<<<<

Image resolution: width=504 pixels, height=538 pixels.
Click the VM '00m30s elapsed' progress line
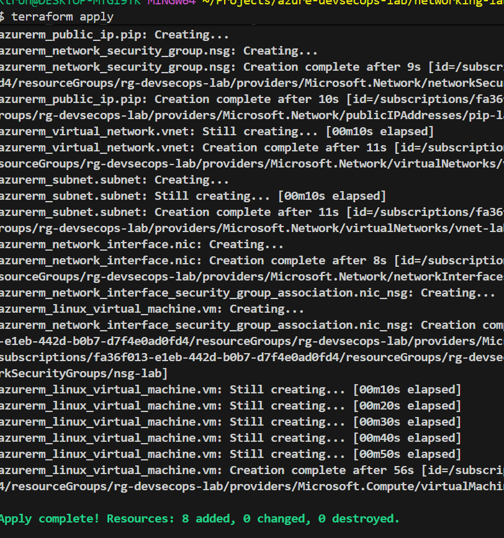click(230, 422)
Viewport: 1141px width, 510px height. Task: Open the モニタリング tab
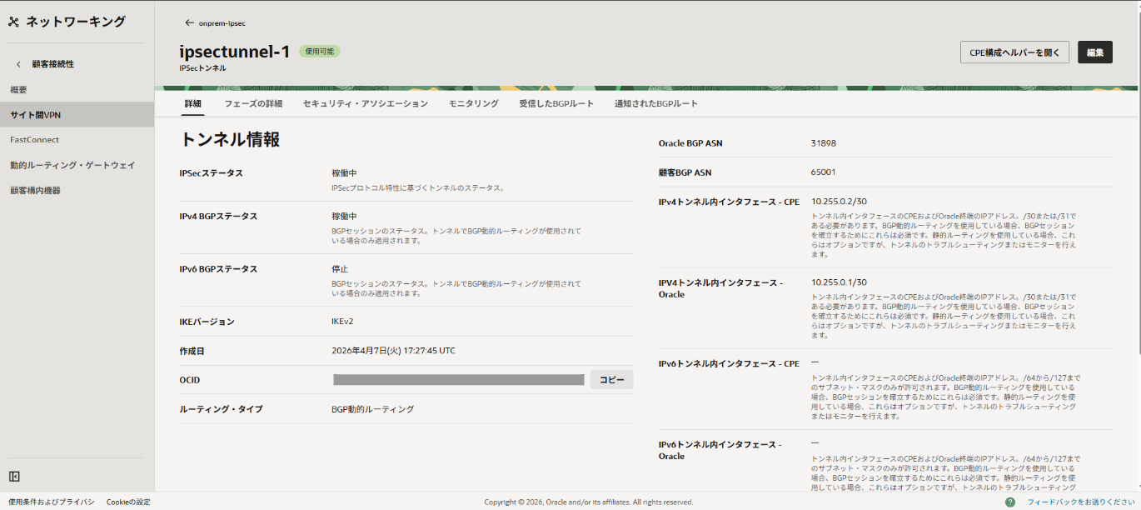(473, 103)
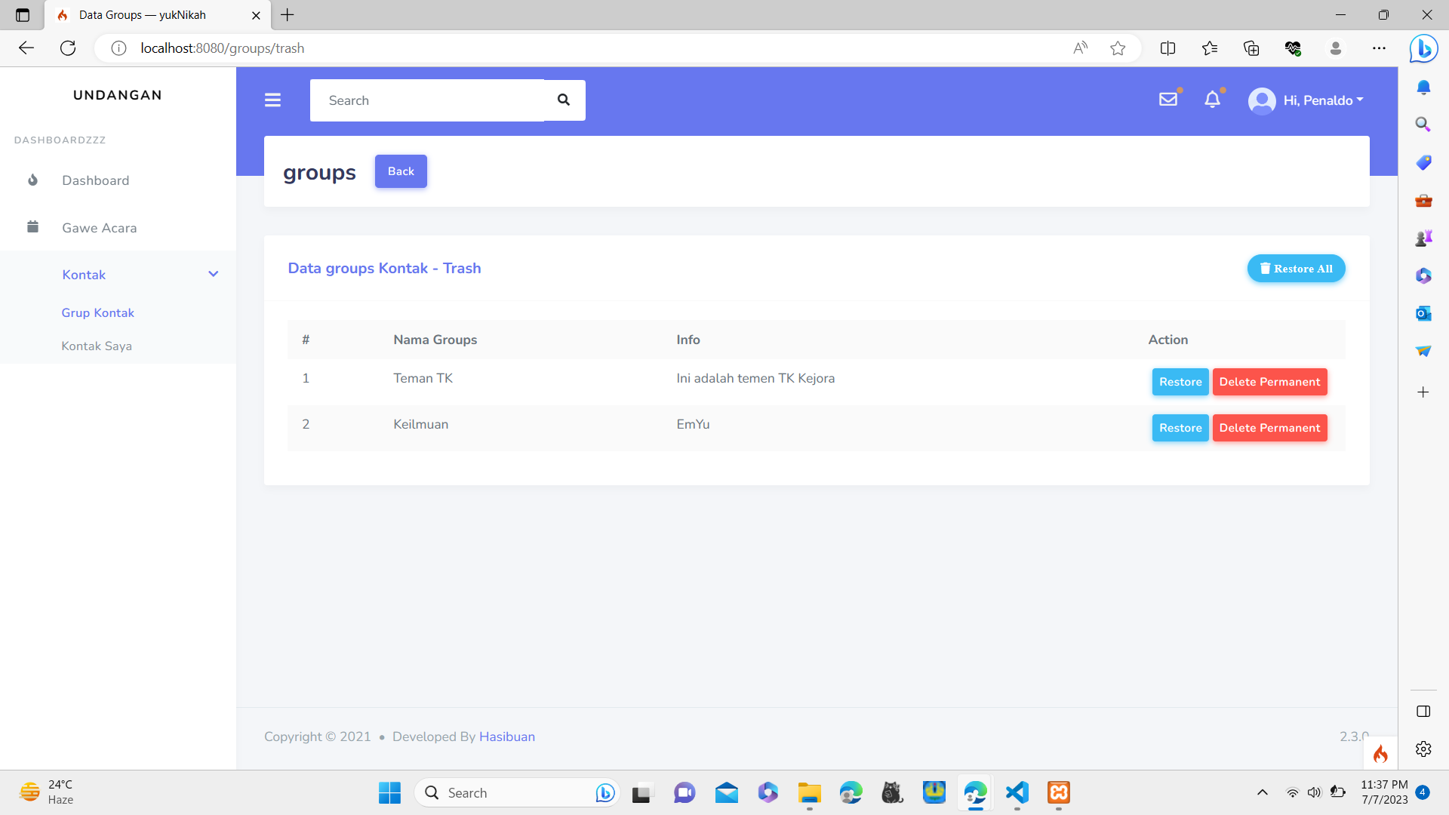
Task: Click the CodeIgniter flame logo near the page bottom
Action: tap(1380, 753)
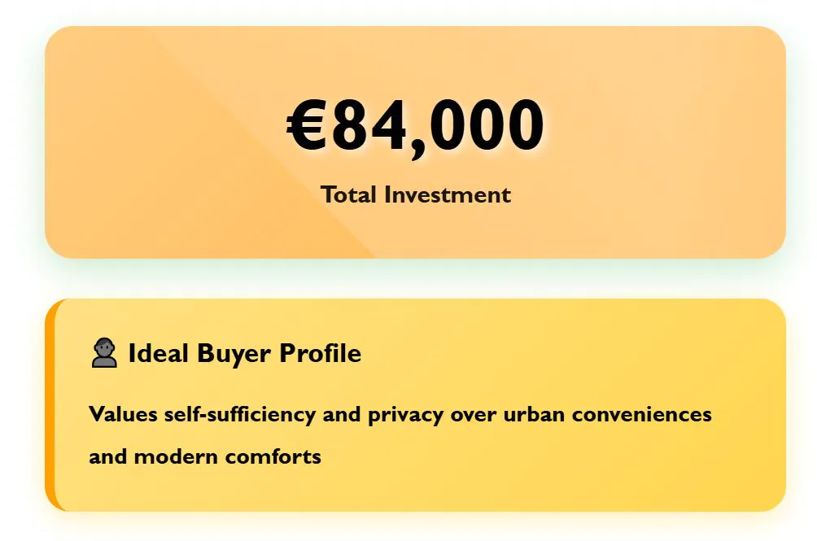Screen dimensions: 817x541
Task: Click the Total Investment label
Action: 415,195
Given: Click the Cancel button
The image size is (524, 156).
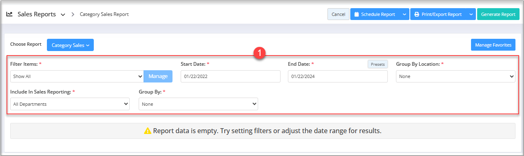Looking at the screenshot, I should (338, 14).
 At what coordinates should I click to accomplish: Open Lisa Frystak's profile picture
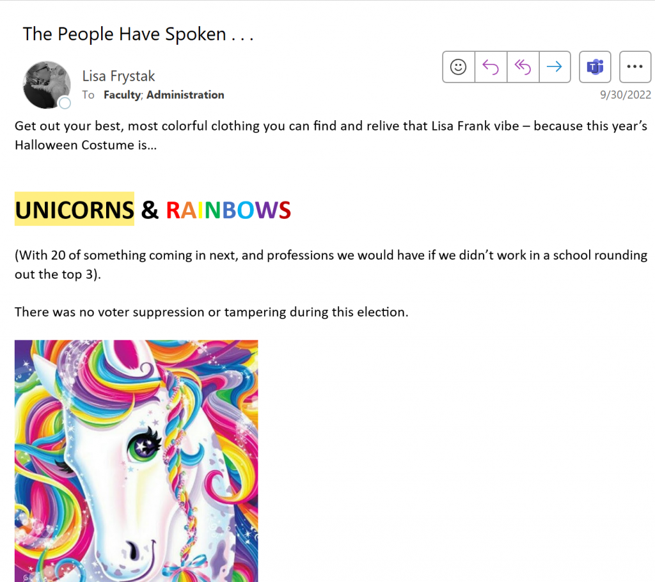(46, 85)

>>>>

Reproduce every line of the rows above word for word, leaving out the pictures.

Image resolution: width=504 pixels, height=538 pixels.
Click the VM '00m30s elapsed' progress line
click(230, 422)
Viewport: 1141px width, 510px height. Task: Open the モニタリング tab
(473, 103)
Task: Click the CodeIgniter flame logo near the page bottom
Action: tap(1380, 753)
Screen dimensions: 817x541
Task: Click the Total Investment label
Action: 415,195
Given: Click the Cancel button
The image size is (524, 156).
Looking at the screenshot, I should (338, 14).
 At what coordinates should I click to accomplish: Open Lisa Frystak's profile picture
(46, 85)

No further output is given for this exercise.